- 7 h 30 : Affable et bon vivant, Gérard Delaunay officie comme chef de partie plats chauds à La Fermette Marbeuf, restaurant réputé du VIIIe arrondissement de Paris. Ici, les papilles et les mirettes sont en émoi. Tandis que la cuisine est incontestablement succulente, le décor Arts Nouveau est classé à l'inventaire des monuments historiques en raison de sa magnifique verrière et de ses reproductions de Botticelli. À son arrivée, l'homme prend le temps de saluer ses collègues un à un. Après avoir enfilé son tablier de travail, il file dans les arrières salles. Ma première mission est le relevé de températures des enceintes réfrigérées, confie-t-il. Son thermomètre à la main, il vérifie donc que les poissons ont bien une température inférieure à deux degrés, et les légumes à quatre degrés. Chef de partie dédié aux poissons, il jette également un oeil aux quantités nécessaires pour le service du midi. "Il nous faut 20 filets de daurade en réserve, explique-t-il, tout en s'assurant que le compte y est." Gérard remonte une quinzaine de ses filets en cuisine pour démarrer la préparation.
- 8 h 05 : L'économe récupère la marchandise du jour. Gérard se presse tel un enfant émerveillé sur les poissons. Daurades, bars, homards bleus, cabillauds, langoustines… Il vérifie à la hâte la qualité d'un oeil particulièrement avisé. En fin connaisseur, il commente : "Je regarde la fermeté des chairs au toucher. Je hume la bonne odeur du poisson frais. Je scrute l'état des ouïes, qui doivent être bien rouges. L'aspect des yeux est également un bon indicateur de la fraîcheur de la marchandise : ceux-ci ne doivent pas être creusés, signe de déshydratation, mais bien bombés." Le chef de partie appartient à l'univers très hiérarchisé de la cuisine d'un restaurant. Saucier, rôtisseur, boulanger… Lui a choisi de travailler le poisson. Très talentueux, il vise l'excellence dans son domaine.

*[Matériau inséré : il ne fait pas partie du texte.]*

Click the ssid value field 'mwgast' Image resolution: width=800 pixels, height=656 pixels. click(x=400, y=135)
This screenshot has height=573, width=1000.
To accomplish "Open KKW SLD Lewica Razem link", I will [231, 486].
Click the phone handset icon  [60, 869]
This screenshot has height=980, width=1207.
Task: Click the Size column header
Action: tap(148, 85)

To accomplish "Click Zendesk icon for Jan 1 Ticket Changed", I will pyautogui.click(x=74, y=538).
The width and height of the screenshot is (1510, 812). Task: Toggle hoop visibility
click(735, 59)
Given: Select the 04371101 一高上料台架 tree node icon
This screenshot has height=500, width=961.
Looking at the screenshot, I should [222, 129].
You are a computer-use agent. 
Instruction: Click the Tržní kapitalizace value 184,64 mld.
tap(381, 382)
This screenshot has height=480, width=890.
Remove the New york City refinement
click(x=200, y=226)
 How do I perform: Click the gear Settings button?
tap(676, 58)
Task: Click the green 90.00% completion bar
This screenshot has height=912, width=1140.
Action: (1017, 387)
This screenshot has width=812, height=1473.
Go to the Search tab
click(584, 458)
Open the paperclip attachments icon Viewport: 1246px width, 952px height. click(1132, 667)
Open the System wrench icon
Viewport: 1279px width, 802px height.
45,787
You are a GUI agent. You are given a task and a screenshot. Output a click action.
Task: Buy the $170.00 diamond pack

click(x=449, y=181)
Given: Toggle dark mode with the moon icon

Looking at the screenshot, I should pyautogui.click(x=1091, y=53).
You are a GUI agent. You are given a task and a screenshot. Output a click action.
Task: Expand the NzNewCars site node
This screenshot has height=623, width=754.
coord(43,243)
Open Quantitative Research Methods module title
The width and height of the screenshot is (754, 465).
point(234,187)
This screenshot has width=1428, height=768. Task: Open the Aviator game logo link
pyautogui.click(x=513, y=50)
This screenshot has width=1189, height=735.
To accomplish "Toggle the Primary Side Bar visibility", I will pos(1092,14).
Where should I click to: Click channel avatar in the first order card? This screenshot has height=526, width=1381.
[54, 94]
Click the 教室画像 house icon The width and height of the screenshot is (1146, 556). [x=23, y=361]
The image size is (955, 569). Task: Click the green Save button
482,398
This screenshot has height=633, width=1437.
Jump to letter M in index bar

- 8 h 15 : Planches de tailles différentes, pots à cuillères, boîtes à assaisonnement… Gérard installe consciencieusement son poste de travail. Après le poisson, il démarre la mise en place des légumes. Pédagogue, il donne les premiers éléments à son commis. Tandis qu'il démarre, un couteau bien aiguisé en main, l'épluchage des légumes et l'étournage des artichauts, il délègue à son collègue l'écaillage des poissons. "Dès qu'il y a un nouveau produit sur la carte, je prends toujours du temps pour briefer mon commis. Transmettre le savoir fait partie de mes valeurs."
- 10 heures : Une fois les portions de poissons et de légumes réalisées, il met toute la marchandise en bac pour la cuisson. Dans la foulée, il commence également la fabrication des sauces.
- 10 h 45 : Proche du chef, il ne manque jamais, chaque matin, de faire un briefing avec lui. Outre le passage en revue des plats du jour, tous deux abordent les commandes de marchandises à réaliser. "Aujourd'hui, il nous faut une caisse de bar, dix pièces de homards et des légumes pour nos artichauts poivrades." Gérer l'approvisionnement de son poste de travail fait en effet partie des compétences d'un chef de partie.
- 11 heures : Entre deux coups de fil, il vérifie que le matériel en cuisine fonctionne correctement. Le gros hachoir, le four vapeur, la trancheuse ou encore le mixeur, tout est passé au crible pour être certain de ne pas tomber en panne en plein service. "Ce serait la catastrophe assurée !"
- 11 h 10 : Aujourd'hui, Gérard a envie de tester une nouvelle recette. Il se lance alors dans la préparation originale d'un plat de topinambours infusés dans une sauce blanche poisson. "Le résultat n'est pas si mal", s'enthousiasme-t-il. Toujours sur la brèche, le chef de partie doit en effet faire preuve d'initiative et de créativité pour proposer de nouvelles recettes et participer ainsi à la renommée du restaurant pour lequel il travaille.
- 11 h 35 : Avant d'aller déjeuner sur le pouce, Gérard nettoie parfaitement son poste de travail. Une centaine de couverts sont attendus pour le service du midi. En soirée, La Fermette Marbeuf sert davantage de clients, avec une moyenne de 120 à 150 couverts. Ce restaurant 1 900 par excellence invite les fins gourmets à se régaler de plats longuement mijotés. À la carte, les spécialités de la cuisine bourgeoise, tels que le feuilleté d'escargots, la fricassée de rognon et ris de veau, ou encore le soufflé au Grand Marnier conservent une place d'honneur.
- 12 h 20 : Début du service. Le rythme s'accélère. Cuisiniers et serveurs s'agitent frénétiquement. Tandis que les uns scrutent le goût et la cuisson, les autres vérifient la présentation des assiettes. Aucune d'ailleurs ne part en salle sans l'approbation du chef, positionné au passe. "L'important est de bien rester concentré et de se coordonner pour envoyer les plats en même temps que chacune des autres parties." Une gageure que Gérard réussit à la perfection. Il faut dire que l'homme travaille en cuisine depuis ses 18 ans.
- 14 h 45 : Fin de service. Dans une mécanique bien huilée, chacun nettoie son poste de travail.
- 15 h 30 : À peine cette tâche terminée, les équipes démarrent la mise en place du soir. Mais Gérard a autre chose en tête. Il doit organiser un banquet pour le lendemain. Il anticipe alors les commandes et démarre à l'avance le taillage des garnitures. Lorsque son collègue du soir prend la relève, Gérard lui transmet les consignes du jour. Ambitieux, il rêve de passer second de cuisine. Travailleur et motivé comme jamais, il a donc décidé de suivre des cours au sein de l'université des Frères Blanc. "Il faut savoir se donner les moyens de ses ambitions", conclut-il.